▶ [Your tasks]:
A. According to the association-rules text, why does a large company need a distributed file system to do this calculation? Answer in one to three sentences.
B. Reproduce a passage of the association-rules text word for word. Begin at the words "How does this" and stop after "of the baskets.".
C. Translate this sentence from the association-rules text into Spanish: "For a small company, the calculation could easily be done on one computer."

▶ [Provided text]:
◇ ◇ ◇ ◇
So, how likely will basket $I$ be associated with $j$? We'll measure this be defining the __confidence__ of $I\to j$ as,
$$Confidence(I\to j) = \frac{Support(I\cup \{j\})}{Support(I)}$$

Using our earlier example, how likely is the set $I = \{B, C\}$ to be associated with $\{E\}$?
$$Confidence(\{B,C\} \to \{E\}) = \frac{Support(\{B, C, E\})}{Support(\{B, C\})} = \frac{2}{5}$$

Another way to think of this: The set $\{B,C\}$ appears 5 times. Of those 5 times, $E$ appears twice.

The confidence is useful as long as $Support(I)$ is fairly large. However, the confidence means more when the association rule reflects a true relationship. So, we define the __interest__ of an association rule as the difference between the confidence and the fraction of baskets that contain $j$.
$$Interest(I\to j) = Confidence(I\to j) - \frac{Support(\{j\})}{\text{\# of baskets}}$$

The advantage to this is that if $I$ and $j$ aren't associated, then $Confidence(I\to j) \approx \frac{Support(\{j\})}{\text{\# of baskets}}$, so $Interest(\{B,C\}\to\{E\}) \approx 0$

Using our earlier example,
$$Interest(\{B,C\}\to\{E\}) = Confidence(\{B,C\} \to \{E\}) - \frac{Support(E)}{8}$$
$$Interest(\{B,C\}\to\{E\}) = \frac{Support(\{B, C, E\})}{Support(\{B, C\})} - \frac{Support(E)}{8} = \frac{2}{5} - \frac{4}{8} = -\frac{1}{10}$$

What do the numbers mean?
* If the interest is high, then $I$ has a high probability of causing $j$
* If the interest is highly negative, then $I$ has a high probability of discouraging $j$
* If the interest is near 0, then any association between $I$ and $j$ is likely coincidental

How does this compare with others? Find the Confidence and Interest of $\{A,B\}\to\{C\}$, $\{B,F\}\to\{E\}$, $\{C,D\}\to\{A\}$, and $\{B,C\}\to\{F\}$.
$$Confidence(\{A,B\}\to\{C\}) = \frac{1}{1} \qquad Interest(\{A,B\}\to\{C\}) = 1 - \frac{7}{8} = \frac{1}{8} = 0.125$$
$$Confidence(\{B,F\}\to\{E\}) = \frac{1}{2} \qquad Interest(\{B,F\}\to\{E\}) = \frac{1}{2} - \frac{4}{8} = 0\qquad\qquad$$
$$Confidence(\{C,D\}\to\{A\}) = \frac{1}{3} \qquad Interest(\{C,D\}\to\{A\}) = \frac{1}{3} - \frac{2}{8} = \frac{1}{12} = 0.0833$$
$$Confidence(\{B,C\}\to\{F\}) = \frac{1}{5} \qquad Interest(\{B,C\}\to\{F\}) = \frac{1}{4} - \frac{2}{8} = 0\qquad\qquad$$
$$Confidence(\{A,D\}\to\{E\}) = 0 \qquad Interest(\{A,D\}\to\{E\}) = 0 - \frac{4}{8} = -\frac{1}{2}\qquad\qquad$$

With large datasets, a "reasonably high" interest would be items in 1\% of the baskets.

## Calculations and Memory
For a small company, the calculation could easily be done on one computer. For a large company, the number of transactions (baskets) is so large that the file holding it can't fit into the memory of one computer, so it needs to be done with some sort of Distributed File System and use an algorithm such as MapReduce to find frequent itemsets. But this can be really hard. It is addressed in more detail at the end of the chapter.
◇ ◇ ◇ ◇
▶ [Material supplied]:
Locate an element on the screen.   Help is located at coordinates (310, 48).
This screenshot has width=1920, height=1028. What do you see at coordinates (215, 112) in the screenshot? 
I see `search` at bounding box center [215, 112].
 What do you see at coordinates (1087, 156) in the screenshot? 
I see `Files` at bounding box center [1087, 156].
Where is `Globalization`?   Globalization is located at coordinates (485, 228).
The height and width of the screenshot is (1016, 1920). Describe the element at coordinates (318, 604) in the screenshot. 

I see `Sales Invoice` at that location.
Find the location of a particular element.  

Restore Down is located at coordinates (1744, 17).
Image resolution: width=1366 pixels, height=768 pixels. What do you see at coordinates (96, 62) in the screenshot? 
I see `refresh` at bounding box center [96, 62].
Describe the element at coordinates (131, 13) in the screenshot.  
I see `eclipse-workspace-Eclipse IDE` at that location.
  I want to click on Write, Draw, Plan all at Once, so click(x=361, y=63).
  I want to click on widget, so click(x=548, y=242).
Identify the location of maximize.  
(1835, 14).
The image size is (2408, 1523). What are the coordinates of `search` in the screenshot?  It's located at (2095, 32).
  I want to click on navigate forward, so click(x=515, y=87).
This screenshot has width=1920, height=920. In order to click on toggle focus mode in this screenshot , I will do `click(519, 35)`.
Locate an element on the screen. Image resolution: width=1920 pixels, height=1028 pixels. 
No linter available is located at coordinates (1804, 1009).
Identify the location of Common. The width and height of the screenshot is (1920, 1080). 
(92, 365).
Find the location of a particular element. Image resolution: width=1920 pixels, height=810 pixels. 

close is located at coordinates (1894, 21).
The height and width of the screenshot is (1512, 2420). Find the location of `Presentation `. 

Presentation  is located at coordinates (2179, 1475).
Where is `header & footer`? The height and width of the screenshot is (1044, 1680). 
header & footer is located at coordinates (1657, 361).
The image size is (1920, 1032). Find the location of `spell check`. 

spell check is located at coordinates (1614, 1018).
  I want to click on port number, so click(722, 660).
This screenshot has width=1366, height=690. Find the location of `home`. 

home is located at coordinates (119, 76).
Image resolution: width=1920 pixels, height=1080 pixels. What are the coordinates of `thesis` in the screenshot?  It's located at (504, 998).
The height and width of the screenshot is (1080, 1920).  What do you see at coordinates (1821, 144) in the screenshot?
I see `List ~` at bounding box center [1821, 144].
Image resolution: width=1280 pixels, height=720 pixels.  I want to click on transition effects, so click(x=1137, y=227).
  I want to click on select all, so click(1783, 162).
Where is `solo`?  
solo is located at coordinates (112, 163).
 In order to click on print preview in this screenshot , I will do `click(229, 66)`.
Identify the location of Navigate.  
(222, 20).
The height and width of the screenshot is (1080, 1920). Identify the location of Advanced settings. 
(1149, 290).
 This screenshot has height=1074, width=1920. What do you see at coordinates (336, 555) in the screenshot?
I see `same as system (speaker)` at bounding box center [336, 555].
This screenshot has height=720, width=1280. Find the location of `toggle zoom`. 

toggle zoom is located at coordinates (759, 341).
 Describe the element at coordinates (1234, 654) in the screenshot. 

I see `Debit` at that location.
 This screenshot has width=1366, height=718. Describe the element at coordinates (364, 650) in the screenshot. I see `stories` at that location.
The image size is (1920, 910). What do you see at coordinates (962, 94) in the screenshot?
◇ ◇ ◇ ◇
▶ [Outputs]:
A. A large company has so many transactions (baskets) that the file holding them cannot fit into the memory of one computer. The work therefore has to be done on a distributed file system, with an algorithm such as MapReduce to find frequent itemsets.

B.
How does this compare with others? Find the Confidence and Interest of $\{A,B\}\to\{C\}$, $\{B,F\}\to\{E\}$, $\{C,D\}\to\{A\}$, and $\{B,C\}\to\{F\}$.
$$Confidence(\{A,B\}\to\{C\}) = \frac{1}{1} \qquad Interest(\{A,B\}\to\{C\}) = 1 - \frac{7}{8} = \frac{1}{8} = 0.125$$
$$Confidence(\{B,F\}\to\{E\}) = \frac{1}{2} \qquad Interest(\{B,F\}\to\{E\}) = \frac{1}{2} - \frac{4}{8} = 0\qquad\qquad$$
$$Confidence(\{C,D\}\to\{A\}) = \frac{1}{3} \qquad Interest(\{C,D\}\to\{A\}) = \frac{1}{3} - \frac{2}{8} = \frac{1}{12} = 0.0833$$
$$Confidence(\{B,C\}\to\{F\}) = \frac{1}{5} \qquad Interest(\{B,C\}\to\{F\}) = \frac{1}{4} - \frac{2}{8} = 0\qquad\qquad$$
$$Confidence(\{A,D\}\to\{E\}) = 0 \qquad Interest(\{A,D\}\to\{E\}) = 0 - \frac{4}{8} = -\frac{1}{2}\qquad\qquad$$

With large datasets, a "reasonably high" interest would be items in 1\% of the baskets.

C. Para una empresa pequeña, el cálculo podría hacerse fácilmente en una sola computadora.